▶ [Excerpt]:
▼

Invested with the Order of Canada in 1999, Aykroyd received a Vice-Regal decoration from the Governor General as a prominent Canadian who "desires to make A better country." He also served as a sworn Captain in the Reserve of the Department of Police in the City of Harahan, Louisiana, receiving a citation for his work in youth anticrime education.

"YOGI AND BOO BOO: Let's Grab Lunch"

Yogi Bear and Boo Boo made their first appearance on the small screen in 1958 as part of Hanna-Barbera's "The Huckleberry Hound Show," the first cartoon series ever to earn an Emmy Award for Distinguished Children's Programming. The pair's popularity soon launched their own spin-off show, in 1961, followed by a nationally syndicated comic strip and, in 1964, their big-screen debut. In the ensuing years, the carefree mooch and his sweet-natured pal have been spotted in numerous series, specials, movies and DVD collections.

▲

▶ [Record list]:
▼

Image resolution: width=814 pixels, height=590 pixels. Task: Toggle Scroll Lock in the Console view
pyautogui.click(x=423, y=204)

▲
▼

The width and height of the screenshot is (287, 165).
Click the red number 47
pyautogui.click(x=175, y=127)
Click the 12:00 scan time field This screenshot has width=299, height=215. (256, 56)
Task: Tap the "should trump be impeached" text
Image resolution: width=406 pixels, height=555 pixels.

▲

▶ [Given instruction 1]: Please print the part of the excerpt that opens with the words containing "Yogi Bear and" and closes with "and DVD collections.".
▶ [Given instruction 2]: According to the excerpt, in what year did Yogi Bear and Boo Boo make their big-screen debut?
▶ [Given instruction 3]: Summarize the excerpt in two sentences.

▶ [Output 1]:
Yogi Bear and Boo Boo made their first appearance on the small screen in 1958 as part of Hanna-Barbera's "The Huckleberry Hound Show," the first cartoon series ever to earn an Emmy Award for Distinguished Children's Programming. The pair's popularity soon launched their own spin-off show, in 1961, followed by a nationally syndicated comic strip and, in 1964, their big-screen debut. In the ensuing years, the carefree mooch and his sweet-natured pal have been spotted in numerous series, specials, movies and DVD collections.

▶ [Output 2]: 1964

▶ [Output 3]: Aykroyd was invested with the Order of Canada in 1999 and served as a sworn Captain in the police reserve of Harahan, Louisiana, earning a citation for work in youth anticrime education. Yogi Bear and Boo Boo first appeared on television in 1958 on Hanna-Barbera's "The Huckleberry Hound Show," which led to their own spin-off show in 1961, a nationally syndicated comic strip, and a big-screen debut in 1964.